Seçim sürecinde herhangi bir aksiliğe mahal vermeden mevcut iktidar partisinin Duma’daki üstünlüğünü sağlayan ve kendi meşruiyetini de pekiştiren Putin, bir hafta geçer geçmez yeni başkan adayını, yani halefini ilan etti. Her ne kadar söz konusu açıklama Birleşik Rusya’nın da içinde bulunduğu dört siyasi partinin temsilcisi aracılığıyla yapılsa da, bunun iktidar partisinin kongresinde değil, Kremlin’de duyurulması, kontrolün kimin elinde olduğuna dair sembolik bir gönderme niteliğindeydi.

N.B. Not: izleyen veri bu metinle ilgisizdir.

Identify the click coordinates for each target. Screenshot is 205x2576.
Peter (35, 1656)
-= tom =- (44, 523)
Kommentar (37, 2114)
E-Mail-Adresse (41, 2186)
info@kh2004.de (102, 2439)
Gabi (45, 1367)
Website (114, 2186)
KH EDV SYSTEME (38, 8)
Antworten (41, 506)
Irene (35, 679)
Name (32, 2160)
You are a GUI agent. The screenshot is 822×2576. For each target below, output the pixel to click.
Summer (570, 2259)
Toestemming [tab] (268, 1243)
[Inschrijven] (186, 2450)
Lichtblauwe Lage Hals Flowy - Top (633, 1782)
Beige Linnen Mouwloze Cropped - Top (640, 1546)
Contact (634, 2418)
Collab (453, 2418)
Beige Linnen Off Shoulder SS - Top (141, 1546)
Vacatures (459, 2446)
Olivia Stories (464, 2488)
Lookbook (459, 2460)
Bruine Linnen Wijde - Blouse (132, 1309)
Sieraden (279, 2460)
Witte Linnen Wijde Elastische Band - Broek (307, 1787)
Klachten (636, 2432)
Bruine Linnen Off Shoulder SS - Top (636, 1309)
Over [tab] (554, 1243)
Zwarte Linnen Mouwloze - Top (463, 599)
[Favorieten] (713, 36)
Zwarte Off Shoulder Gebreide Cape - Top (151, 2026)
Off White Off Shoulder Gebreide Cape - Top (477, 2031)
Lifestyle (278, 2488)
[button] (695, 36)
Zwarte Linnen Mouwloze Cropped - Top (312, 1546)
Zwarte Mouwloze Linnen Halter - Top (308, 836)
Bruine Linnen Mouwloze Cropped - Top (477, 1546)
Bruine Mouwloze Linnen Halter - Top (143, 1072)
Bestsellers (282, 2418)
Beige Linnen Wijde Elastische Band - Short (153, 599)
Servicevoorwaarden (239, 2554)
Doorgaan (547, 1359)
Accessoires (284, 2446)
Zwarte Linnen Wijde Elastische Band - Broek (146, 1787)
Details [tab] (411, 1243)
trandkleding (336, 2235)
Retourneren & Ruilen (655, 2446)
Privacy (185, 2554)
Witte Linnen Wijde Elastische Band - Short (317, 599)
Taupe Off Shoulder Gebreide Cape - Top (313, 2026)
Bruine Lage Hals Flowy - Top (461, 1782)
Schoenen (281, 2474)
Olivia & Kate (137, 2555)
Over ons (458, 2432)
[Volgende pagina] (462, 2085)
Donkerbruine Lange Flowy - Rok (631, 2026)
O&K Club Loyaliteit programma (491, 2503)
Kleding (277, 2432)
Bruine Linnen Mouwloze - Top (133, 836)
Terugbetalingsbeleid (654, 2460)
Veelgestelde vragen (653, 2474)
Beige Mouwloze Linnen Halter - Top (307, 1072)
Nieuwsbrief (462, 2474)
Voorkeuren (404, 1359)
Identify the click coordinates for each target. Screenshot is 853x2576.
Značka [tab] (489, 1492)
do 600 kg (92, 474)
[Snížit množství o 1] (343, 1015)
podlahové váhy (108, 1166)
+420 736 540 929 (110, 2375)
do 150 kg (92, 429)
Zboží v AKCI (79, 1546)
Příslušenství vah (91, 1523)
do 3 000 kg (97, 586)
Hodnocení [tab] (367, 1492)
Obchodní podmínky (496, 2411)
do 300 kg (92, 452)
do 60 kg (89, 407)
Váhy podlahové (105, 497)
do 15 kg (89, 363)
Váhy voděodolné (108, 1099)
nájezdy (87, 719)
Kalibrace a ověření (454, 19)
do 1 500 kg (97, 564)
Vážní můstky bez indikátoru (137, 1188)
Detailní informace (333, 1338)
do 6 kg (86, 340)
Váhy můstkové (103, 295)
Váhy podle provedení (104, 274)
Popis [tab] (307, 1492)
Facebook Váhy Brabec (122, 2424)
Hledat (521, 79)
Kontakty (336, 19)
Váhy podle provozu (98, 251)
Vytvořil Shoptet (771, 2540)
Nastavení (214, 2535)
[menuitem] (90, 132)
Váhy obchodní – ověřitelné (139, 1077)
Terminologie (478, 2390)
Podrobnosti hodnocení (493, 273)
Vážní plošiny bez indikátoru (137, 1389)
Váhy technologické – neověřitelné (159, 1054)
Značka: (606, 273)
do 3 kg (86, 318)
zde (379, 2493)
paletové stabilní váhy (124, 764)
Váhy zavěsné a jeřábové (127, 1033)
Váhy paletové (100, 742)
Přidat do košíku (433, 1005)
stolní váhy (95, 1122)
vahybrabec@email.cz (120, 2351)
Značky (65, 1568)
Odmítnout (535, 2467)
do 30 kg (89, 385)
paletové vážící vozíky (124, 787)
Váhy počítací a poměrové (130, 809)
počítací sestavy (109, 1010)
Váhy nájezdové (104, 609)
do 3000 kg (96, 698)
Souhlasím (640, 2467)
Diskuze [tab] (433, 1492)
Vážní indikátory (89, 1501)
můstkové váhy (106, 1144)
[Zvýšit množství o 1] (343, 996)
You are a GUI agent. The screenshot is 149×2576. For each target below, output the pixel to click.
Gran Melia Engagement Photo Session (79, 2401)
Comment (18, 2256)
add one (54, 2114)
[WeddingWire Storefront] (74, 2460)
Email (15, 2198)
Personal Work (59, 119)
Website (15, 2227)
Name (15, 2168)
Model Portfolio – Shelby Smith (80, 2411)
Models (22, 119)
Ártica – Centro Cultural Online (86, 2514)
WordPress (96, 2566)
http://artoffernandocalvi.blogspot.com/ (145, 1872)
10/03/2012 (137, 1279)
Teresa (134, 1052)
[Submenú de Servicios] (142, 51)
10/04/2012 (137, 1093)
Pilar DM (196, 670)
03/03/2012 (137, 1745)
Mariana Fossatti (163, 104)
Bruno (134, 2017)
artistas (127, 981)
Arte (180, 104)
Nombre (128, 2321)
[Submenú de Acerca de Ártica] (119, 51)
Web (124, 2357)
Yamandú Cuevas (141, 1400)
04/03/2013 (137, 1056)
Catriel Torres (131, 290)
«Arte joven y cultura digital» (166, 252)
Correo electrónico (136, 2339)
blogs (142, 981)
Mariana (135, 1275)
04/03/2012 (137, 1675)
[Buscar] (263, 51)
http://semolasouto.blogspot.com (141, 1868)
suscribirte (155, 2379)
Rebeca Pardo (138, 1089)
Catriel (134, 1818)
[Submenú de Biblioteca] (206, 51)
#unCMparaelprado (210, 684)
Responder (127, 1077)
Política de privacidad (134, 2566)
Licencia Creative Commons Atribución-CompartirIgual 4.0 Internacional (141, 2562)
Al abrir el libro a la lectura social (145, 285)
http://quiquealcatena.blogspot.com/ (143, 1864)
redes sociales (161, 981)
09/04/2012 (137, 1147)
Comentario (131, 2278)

Kremlin’in yeni başkan adayı Dimitri Medvedev, uzun bir süreden beri Putin’in mesai arkadaşlığını yapmış, Petersburglu genç bir hukuk doktoru. Doğalgaz tekeli Gazprom’un Yönetim Kurulu Başkanlığı dâhil çeşitli kademelerde tecrübe kazanan Medvedev, buna ek olarak sosyal projelerden sorumlu başbakan yardımcılığı görevini icra ediyor. Bazı yorumcular, onu mevcut siyasi arenanın zayıf figürlerinden biri olarak görüyor ve başkanlık görevlerini tam anlamıyla yerine getirmek için yeterli donanıma sahip olmadığına inanıyor. Diğer bir muhtemel başkan adayı Sergey Ivanov’un aksine Medvedev’in, “güvenlikçiler” (siloviki) olarak tabir edilen ve yönetimde etkili olan kuruluşlar (çeşitli istihbarat örgütleri, ordu, İçişleri Bakanlığı vs.) ile daha az temasının olması, zayıf yönlerinden addediliyor. G. Züganov (KPRF) ve V. Jirinovski (LDPR) gibi Soğuk Savaş sonrası dönemde Rus siyasi hayatının kemikleşmiş isimleri ile yarışacak olan Medvedev’in, her şeye rağmen %60 civarında oy alacağı tahmin ediliyor. Bu, tabii ki mevcut iktidarın ve Putin’in desteği sayesinde mümkün olacak.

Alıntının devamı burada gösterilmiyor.